## GOAL
Copy out the section of the records that starts with the line containing "This screenshot has height=751, width=1556." and ends with the line containing "Action: [1400, 166]", including both of those lines, and omit the pictures.

## DATA
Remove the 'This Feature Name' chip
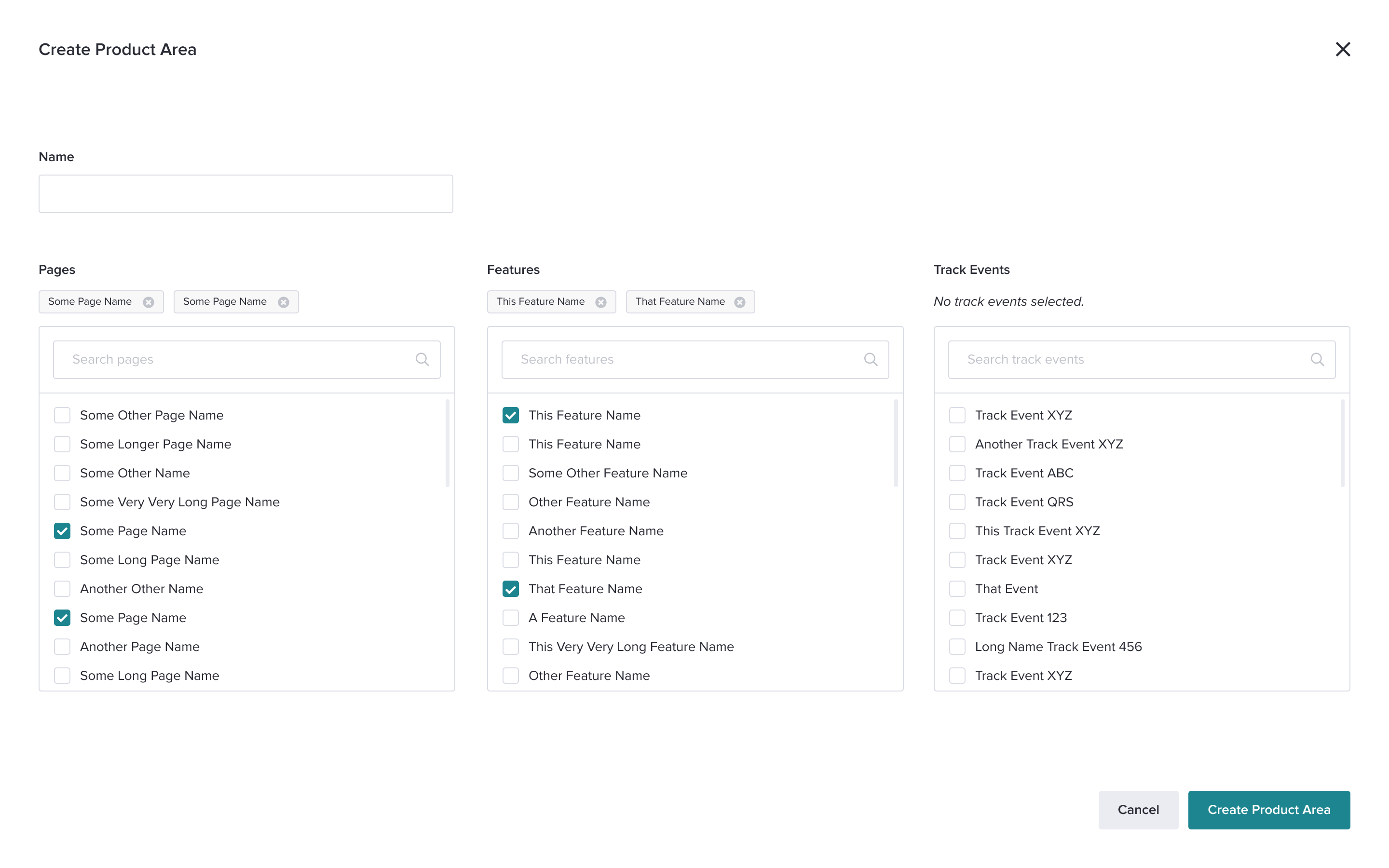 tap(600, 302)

* * *

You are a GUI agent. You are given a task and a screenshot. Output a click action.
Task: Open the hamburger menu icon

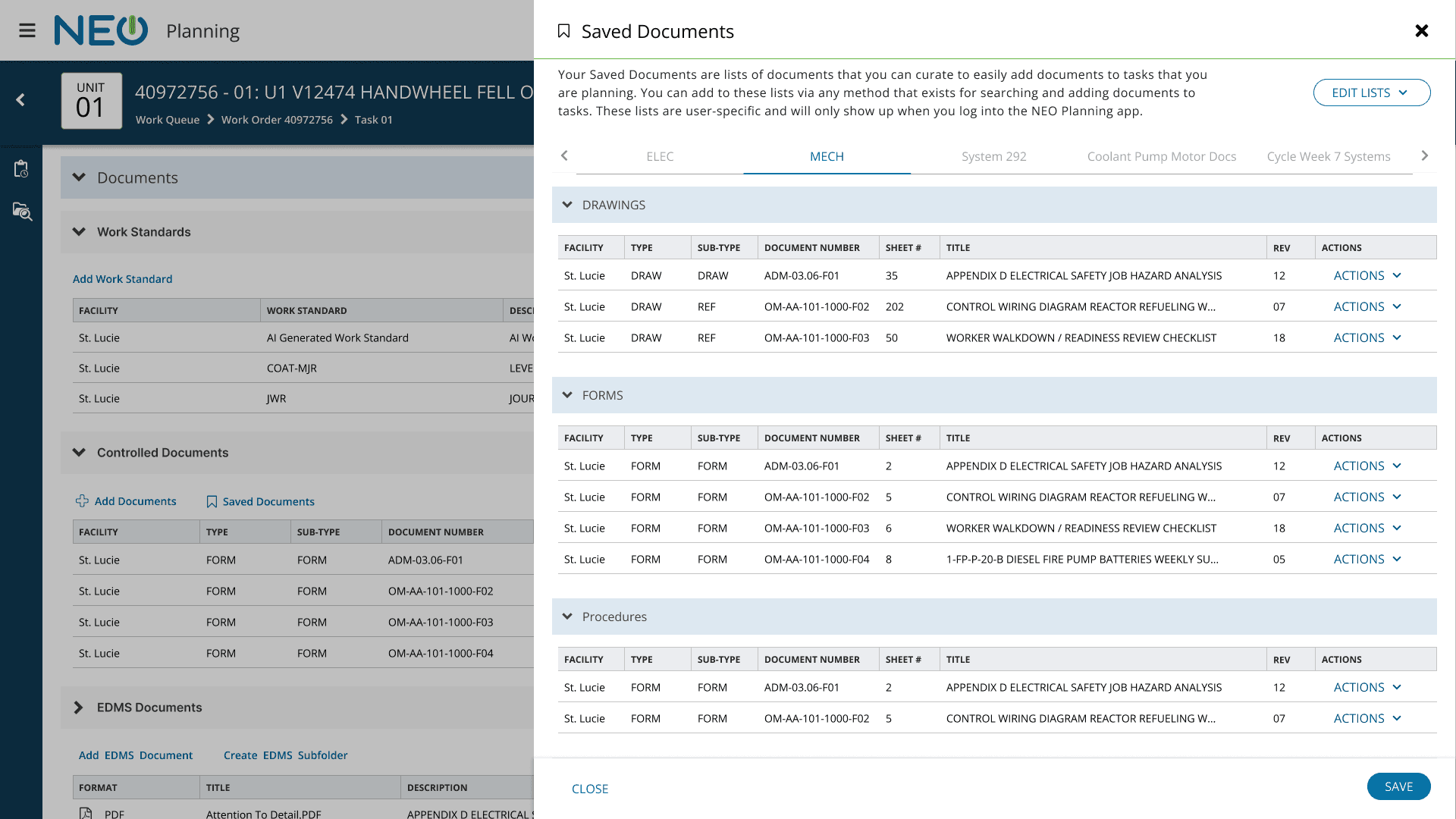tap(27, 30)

--

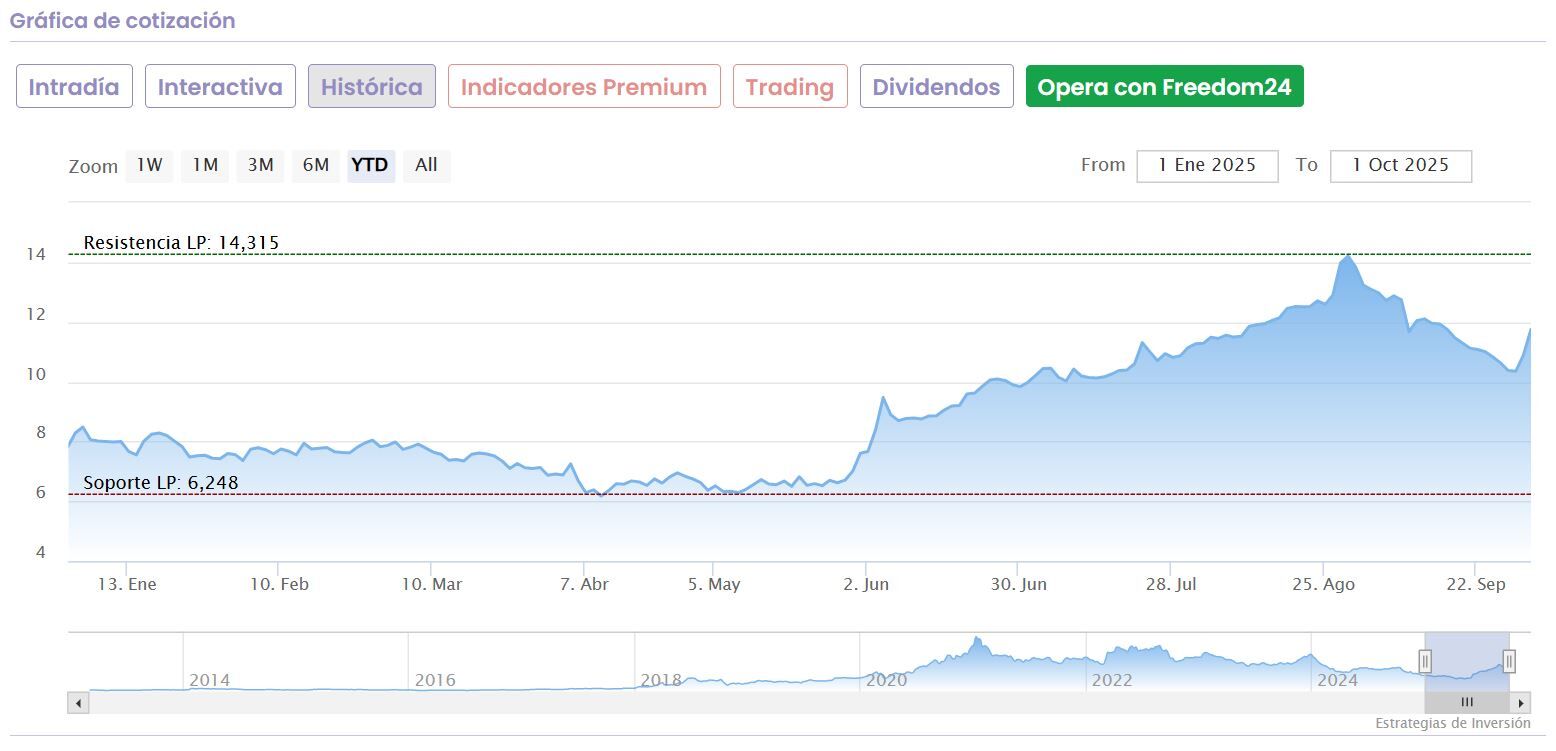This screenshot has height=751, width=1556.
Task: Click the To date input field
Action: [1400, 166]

## ANSWER TO THIS EXERCISE
This screenshot has height=751, width=1556.
Task: Click the To date input field
Action: [1400, 166]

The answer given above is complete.